= International Protein Index =

Protein database

The International Protein Index (IPI) is a defunct protein database launched in 2001 by the European Bioinformatics Institute (EBI), and closed in 2011. Its purpose was to provide the proteomics community with a resource that enables
- accession numbers from a variety of bioinformatics databases to be mapped
- a complete set of proteins for a species i.e. a reference set

In its last version, the IPI contained the complete reference sets for six animal species: Homo sapiens (human), Mus musculus (mouse), Rattus norvegicus (rat), Bos taurus (cattle), Gallus gallus (chicken) and Danio rerio (zebrafish); and one plant species: Arabidopsis thaliana (thale cress). The human, mouse and rat datasets were the first to be developed, combining information taken from the Swiss-Prot, TrEMBL, Ensembl and RefSeq databases.

==History==
In 2001, when the IPI was launched, databases cataloguing human genes varied greatly and had few links between them.
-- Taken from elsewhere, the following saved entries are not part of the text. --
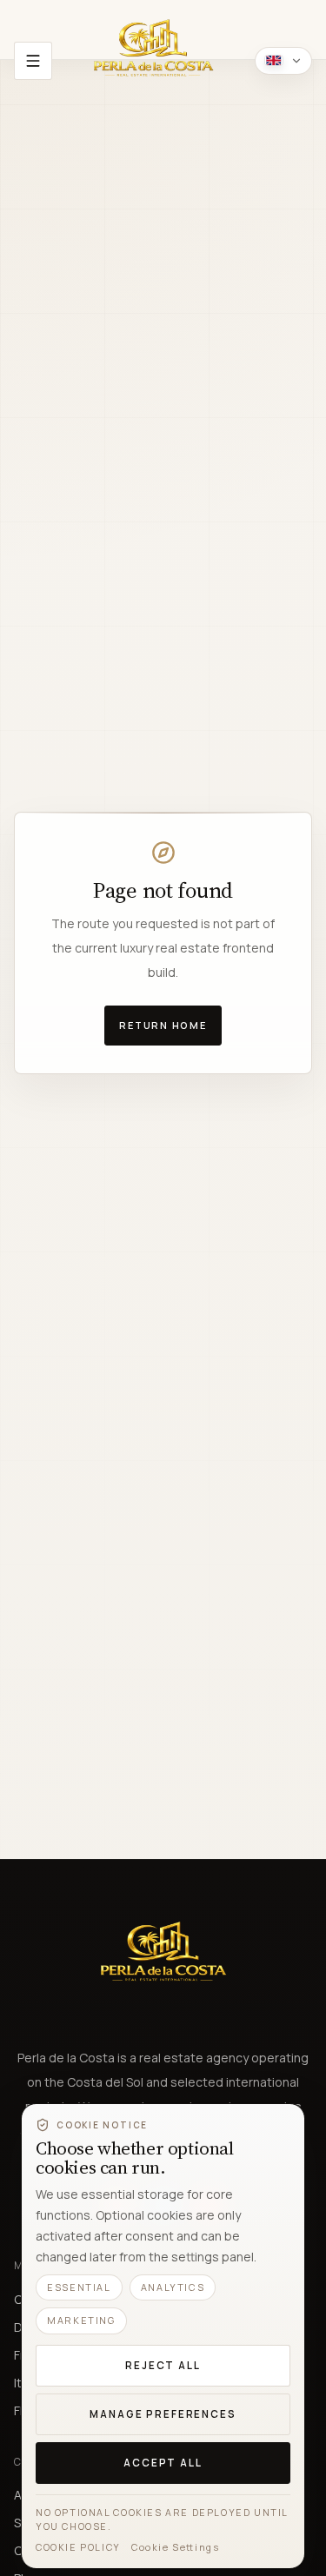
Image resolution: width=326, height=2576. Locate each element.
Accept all (162, 2462)
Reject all (162, 2365)
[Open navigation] (33, 61)
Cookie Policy (78, 2547)
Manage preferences (163, 2413)
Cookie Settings (175, 2547)
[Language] (283, 61)
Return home (162, 1025)
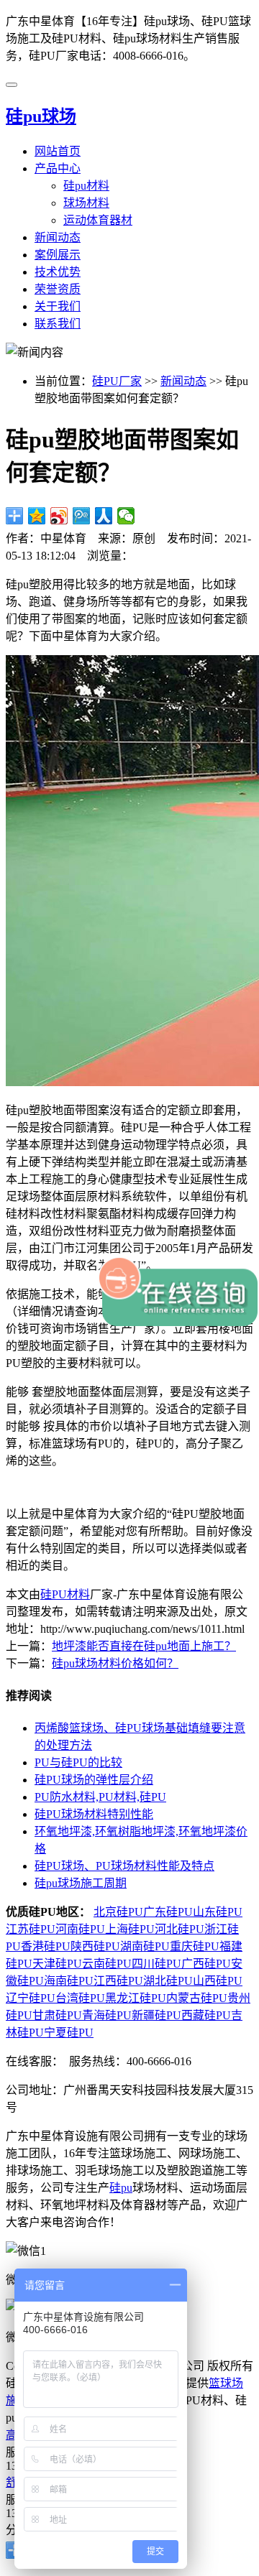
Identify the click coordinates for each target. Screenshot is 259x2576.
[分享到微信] (126, 515)
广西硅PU (206, 1964)
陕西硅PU (95, 1946)
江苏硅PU (30, 1929)
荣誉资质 (58, 289)
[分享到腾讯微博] (82, 515)
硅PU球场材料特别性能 (94, 1814)
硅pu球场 (41, 116)
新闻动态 (58, 237)
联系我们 (58, 324)
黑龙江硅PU (135, 1998)
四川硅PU (156, 1964)
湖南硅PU (145, 1946)
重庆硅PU (194, 1946)
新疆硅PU (156, 2015)
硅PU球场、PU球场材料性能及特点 (124, 1866)
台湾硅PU (80, 1998)
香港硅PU (46, 1946)
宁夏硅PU (69, 2032)
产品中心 (58, 168)
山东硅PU (217, 1912)
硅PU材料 (65, 1594)
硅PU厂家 (117, 381)
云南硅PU (107, 1964)
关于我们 (58, 306)
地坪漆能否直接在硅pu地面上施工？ (144, 1646)
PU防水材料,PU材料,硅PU (100, 1797)
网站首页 (58, 151)
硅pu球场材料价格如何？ (115, 1663)
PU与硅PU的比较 (78, 1762)
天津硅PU (57, 1964)
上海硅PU (130, 1929)
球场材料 (86, 203)
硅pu (120, 2188)
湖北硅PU (168, 1981)
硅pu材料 (86, 186)
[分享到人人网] (104, 515)
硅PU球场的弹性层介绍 (94, 1780)
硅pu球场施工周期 (81, 1883)
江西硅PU (118, 1981)
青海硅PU (107, 2015)
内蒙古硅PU (196, 1998)
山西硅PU (217, 1981)
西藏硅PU (206, 2015)
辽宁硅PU (30, 1998)
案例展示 (58, 255)
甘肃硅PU (57, 2015)
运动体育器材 (97, 220)
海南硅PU (69, 1981)
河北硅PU (179, 1929)
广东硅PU (168, 1912)
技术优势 (58, 272)
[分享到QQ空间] (37, 515)
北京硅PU (118, 1912)
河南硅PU (80, 1929)
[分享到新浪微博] (59, 515)
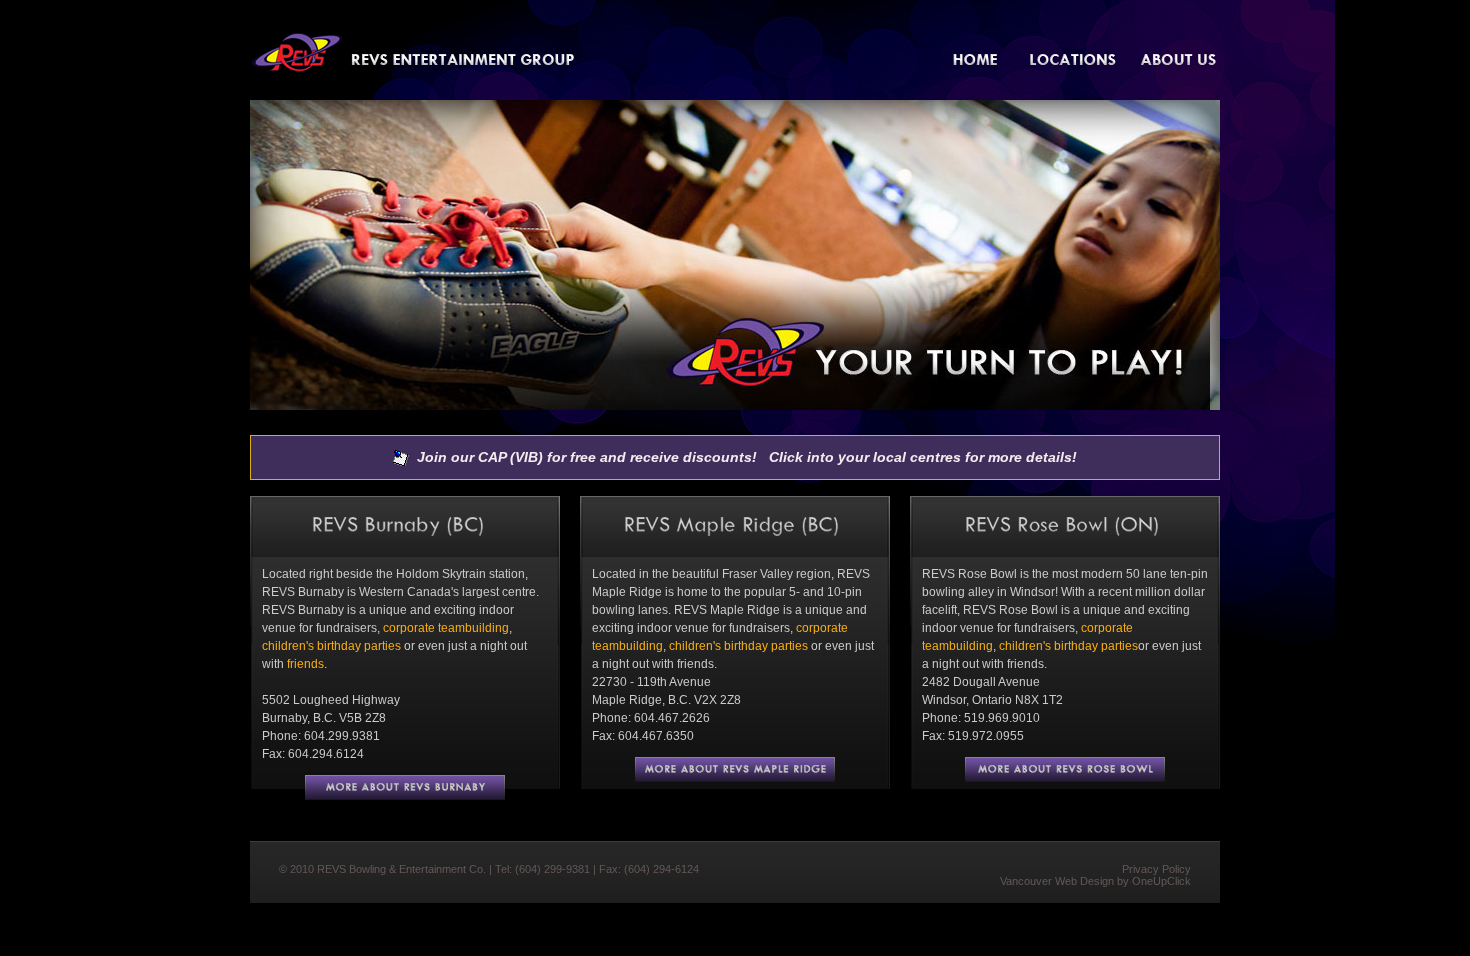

Since then, much more data has been produced giving a more complete picture and databases have collaborated to synchronize data. Currently many model organisms have a reference set of genes/proteins which are catalogued in Ensembl/UniProt respectively, as well as other species specific databases. Because of this redundancy, the IPI was retired in 2011. EBI advised users of its services to employ UniProtKB accession numbers as their protein identifiers.